[Interface element listing]
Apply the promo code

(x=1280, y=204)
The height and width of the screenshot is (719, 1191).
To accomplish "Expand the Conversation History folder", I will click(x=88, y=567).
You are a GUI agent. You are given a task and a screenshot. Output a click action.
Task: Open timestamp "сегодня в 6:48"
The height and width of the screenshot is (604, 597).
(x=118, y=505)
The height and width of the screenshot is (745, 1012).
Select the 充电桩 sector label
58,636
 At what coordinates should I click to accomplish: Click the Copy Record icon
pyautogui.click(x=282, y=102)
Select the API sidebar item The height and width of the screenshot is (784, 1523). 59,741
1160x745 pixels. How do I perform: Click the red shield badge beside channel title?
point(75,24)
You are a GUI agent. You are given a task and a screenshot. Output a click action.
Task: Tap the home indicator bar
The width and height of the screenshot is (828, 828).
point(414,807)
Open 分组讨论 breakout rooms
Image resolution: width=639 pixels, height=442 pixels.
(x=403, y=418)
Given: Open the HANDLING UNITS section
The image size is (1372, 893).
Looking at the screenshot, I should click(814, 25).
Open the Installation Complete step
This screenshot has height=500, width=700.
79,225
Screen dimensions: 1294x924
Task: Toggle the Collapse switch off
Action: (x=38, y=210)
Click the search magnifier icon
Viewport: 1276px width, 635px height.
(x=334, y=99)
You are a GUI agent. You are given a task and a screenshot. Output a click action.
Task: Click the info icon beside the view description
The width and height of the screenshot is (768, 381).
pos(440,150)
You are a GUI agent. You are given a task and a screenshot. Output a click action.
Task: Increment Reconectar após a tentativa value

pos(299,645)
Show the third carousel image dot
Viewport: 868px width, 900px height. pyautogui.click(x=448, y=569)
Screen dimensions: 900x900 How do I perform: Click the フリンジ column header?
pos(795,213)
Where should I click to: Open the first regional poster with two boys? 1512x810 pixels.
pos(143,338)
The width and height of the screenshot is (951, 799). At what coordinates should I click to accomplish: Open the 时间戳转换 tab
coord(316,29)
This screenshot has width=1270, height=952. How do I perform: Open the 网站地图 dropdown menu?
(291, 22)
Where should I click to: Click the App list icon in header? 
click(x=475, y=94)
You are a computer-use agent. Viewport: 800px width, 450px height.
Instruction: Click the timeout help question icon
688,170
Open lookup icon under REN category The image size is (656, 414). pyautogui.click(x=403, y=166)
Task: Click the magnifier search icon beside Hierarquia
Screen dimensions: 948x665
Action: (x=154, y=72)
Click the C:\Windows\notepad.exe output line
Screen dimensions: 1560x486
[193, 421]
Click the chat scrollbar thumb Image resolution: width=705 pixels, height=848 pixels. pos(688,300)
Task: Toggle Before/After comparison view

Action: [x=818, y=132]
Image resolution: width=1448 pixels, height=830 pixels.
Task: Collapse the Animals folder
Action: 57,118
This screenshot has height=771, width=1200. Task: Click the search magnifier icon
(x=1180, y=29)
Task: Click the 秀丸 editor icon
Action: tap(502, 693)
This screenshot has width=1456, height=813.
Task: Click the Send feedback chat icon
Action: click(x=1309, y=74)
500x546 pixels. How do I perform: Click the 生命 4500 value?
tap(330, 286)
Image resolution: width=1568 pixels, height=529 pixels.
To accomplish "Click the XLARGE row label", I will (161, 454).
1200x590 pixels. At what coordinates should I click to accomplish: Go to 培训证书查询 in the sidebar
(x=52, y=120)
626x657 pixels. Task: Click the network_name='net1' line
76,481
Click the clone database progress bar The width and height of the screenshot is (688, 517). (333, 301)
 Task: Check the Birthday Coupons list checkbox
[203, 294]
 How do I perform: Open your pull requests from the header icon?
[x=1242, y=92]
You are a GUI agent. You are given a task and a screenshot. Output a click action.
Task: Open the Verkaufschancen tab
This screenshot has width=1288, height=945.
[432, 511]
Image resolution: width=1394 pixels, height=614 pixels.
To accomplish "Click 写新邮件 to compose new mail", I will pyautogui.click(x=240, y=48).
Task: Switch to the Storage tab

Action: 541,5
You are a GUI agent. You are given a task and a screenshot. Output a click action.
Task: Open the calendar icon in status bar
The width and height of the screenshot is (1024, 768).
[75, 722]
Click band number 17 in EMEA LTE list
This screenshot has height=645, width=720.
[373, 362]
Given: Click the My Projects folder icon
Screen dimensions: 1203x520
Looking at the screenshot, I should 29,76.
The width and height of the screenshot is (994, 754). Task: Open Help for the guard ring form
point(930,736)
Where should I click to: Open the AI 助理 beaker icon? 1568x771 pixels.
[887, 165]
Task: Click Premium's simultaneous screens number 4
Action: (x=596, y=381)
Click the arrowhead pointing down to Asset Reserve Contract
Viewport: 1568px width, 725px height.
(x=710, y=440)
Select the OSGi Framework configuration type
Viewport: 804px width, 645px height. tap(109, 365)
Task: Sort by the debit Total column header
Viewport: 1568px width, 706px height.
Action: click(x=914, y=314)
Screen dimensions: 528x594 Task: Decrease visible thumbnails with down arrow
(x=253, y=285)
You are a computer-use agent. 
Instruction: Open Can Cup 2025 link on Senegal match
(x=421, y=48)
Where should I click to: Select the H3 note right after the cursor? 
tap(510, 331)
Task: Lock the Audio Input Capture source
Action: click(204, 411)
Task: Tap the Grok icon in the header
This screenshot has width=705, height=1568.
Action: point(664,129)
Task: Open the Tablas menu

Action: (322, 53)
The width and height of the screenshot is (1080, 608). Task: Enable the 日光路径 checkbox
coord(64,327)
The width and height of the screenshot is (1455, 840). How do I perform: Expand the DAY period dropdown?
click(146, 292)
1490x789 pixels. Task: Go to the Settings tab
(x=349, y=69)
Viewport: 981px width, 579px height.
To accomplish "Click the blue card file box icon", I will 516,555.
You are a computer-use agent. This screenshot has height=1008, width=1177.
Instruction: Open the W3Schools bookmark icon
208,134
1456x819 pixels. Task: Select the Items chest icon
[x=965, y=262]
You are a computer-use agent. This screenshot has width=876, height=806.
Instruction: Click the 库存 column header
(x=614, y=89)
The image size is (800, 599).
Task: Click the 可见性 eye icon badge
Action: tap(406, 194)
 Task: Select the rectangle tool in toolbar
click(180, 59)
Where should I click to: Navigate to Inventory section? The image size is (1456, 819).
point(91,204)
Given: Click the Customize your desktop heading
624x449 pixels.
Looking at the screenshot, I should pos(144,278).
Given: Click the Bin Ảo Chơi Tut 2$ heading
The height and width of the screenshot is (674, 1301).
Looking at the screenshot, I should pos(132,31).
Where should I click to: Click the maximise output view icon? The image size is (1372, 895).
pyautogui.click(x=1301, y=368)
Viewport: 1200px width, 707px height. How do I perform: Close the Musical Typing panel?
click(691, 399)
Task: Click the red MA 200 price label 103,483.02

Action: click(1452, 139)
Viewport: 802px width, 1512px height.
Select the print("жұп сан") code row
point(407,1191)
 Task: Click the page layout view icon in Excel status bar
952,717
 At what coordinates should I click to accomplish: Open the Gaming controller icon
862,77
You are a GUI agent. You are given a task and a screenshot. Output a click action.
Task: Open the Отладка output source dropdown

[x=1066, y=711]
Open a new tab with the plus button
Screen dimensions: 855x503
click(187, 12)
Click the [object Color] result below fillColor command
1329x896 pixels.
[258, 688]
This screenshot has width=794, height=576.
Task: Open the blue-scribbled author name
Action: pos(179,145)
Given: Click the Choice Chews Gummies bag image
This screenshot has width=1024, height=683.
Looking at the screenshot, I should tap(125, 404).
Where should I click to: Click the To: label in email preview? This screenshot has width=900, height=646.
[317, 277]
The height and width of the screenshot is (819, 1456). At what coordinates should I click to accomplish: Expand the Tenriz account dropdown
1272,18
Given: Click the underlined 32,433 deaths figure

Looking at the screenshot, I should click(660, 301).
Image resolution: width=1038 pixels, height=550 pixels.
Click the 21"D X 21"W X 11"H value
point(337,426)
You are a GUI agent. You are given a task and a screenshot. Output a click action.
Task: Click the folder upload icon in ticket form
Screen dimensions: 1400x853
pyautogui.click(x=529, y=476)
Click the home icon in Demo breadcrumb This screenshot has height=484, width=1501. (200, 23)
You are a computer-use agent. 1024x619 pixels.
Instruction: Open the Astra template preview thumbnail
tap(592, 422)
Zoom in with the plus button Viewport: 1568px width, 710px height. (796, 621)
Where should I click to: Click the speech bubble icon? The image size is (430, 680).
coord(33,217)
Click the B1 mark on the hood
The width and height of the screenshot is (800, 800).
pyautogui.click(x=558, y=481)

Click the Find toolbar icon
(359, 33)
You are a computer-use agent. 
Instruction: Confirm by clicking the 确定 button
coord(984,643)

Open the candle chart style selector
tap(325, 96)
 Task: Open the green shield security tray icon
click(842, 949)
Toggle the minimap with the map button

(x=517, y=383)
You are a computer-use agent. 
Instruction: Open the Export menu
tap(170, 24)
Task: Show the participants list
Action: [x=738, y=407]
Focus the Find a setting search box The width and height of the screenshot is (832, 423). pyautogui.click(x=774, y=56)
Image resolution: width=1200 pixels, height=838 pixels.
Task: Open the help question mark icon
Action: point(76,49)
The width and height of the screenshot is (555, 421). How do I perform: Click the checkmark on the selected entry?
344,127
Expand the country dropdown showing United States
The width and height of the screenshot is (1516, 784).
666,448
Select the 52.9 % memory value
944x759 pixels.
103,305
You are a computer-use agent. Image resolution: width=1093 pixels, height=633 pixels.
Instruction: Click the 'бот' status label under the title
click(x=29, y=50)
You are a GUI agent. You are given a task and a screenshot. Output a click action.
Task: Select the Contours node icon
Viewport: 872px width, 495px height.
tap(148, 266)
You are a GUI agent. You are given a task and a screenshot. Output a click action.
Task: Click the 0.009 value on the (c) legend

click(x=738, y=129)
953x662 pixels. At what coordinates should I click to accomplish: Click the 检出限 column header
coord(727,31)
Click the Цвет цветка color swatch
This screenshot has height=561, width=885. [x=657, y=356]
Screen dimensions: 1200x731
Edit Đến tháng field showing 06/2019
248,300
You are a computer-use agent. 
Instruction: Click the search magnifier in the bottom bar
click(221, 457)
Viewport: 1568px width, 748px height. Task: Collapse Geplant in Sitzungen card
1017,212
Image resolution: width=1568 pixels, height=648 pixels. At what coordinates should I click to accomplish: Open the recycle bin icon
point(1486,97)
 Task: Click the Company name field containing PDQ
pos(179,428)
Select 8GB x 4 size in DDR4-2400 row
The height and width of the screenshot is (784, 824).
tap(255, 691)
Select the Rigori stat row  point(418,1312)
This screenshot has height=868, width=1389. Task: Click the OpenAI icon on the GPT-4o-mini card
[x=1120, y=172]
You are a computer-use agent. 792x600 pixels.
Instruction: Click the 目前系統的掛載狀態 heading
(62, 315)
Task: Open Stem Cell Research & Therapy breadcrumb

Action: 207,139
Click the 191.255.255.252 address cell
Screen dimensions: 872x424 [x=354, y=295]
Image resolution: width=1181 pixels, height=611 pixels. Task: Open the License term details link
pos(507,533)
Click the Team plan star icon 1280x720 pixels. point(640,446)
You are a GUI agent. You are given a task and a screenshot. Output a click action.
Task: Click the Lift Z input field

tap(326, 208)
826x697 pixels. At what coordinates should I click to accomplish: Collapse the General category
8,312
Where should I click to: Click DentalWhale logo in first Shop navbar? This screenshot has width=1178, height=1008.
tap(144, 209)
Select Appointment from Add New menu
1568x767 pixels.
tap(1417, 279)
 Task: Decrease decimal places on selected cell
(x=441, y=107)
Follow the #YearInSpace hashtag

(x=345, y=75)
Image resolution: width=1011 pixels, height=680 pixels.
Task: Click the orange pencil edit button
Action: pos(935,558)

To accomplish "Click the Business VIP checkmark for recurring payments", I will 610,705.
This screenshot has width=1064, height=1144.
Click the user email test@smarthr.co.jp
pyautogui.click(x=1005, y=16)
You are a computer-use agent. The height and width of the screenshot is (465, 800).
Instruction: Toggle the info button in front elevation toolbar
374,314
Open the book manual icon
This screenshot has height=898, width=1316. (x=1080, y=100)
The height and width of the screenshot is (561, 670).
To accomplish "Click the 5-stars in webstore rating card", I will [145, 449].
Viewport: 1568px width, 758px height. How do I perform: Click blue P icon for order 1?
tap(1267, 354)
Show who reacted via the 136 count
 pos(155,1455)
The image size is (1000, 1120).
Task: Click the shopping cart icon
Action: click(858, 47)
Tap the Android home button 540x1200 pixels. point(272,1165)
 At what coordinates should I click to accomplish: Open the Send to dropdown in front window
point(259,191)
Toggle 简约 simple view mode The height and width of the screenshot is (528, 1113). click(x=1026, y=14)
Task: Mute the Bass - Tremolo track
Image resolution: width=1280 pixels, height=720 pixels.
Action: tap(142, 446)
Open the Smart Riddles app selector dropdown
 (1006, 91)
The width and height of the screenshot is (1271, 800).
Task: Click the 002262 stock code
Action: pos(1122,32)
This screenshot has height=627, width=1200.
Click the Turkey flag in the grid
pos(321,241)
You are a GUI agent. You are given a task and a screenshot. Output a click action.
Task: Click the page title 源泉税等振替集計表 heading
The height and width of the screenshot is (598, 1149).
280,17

■ WORK REQUIRED ■
Rewrite the lines from the line containing "Tap the Android" through the end of the listing as a Markdown table with the columns Row and Line, numbering each row and omitting any blank lines.

■ FINISHED EXERCISE ■
| Row | Line |
|---|---|
| 1 | Tap the Android home button 540x1200 pixels. point(272,1165) |
| 2 |  At what coordinates should I click to accomplish: Open the Send to dropdown in front window |
| 3 | point(259,191) |
| 4 | Toggle 简约 simple view mode The height and width of the screenshot is (528, 1113). click(x=1026, y=14) |
| 5 | Task: Mute the Bass - Tremolo track |
| 6 | Image resolution: width=1280 pixels, height=720 pixels. |
| 7 | Action: tap(142, 446) |
| 8 | Open the Smart Riddles app selector dropdown |
| 9 |  (1006, 91) |
| 10 | The width and height of the screenshot is (1271, 800). |
| 11 | Task: Click the 002262 stock code |
| 12 | Action: pos(1122,32) |
| 13 | This screenshot has height=627, width=1200. |
| 14 | Click the Turkey flag in the grid |
| 15 | pos(321,241) |
| 16 | You are a GUI agent. You are given a task and a screenshot. Output a click action. |
| 17 | Task: Click the page title 源泉税等振替集計表 heading |
| 18 | The height and width of the screenshot is (598, 1149). |
| 19 | 280,17 |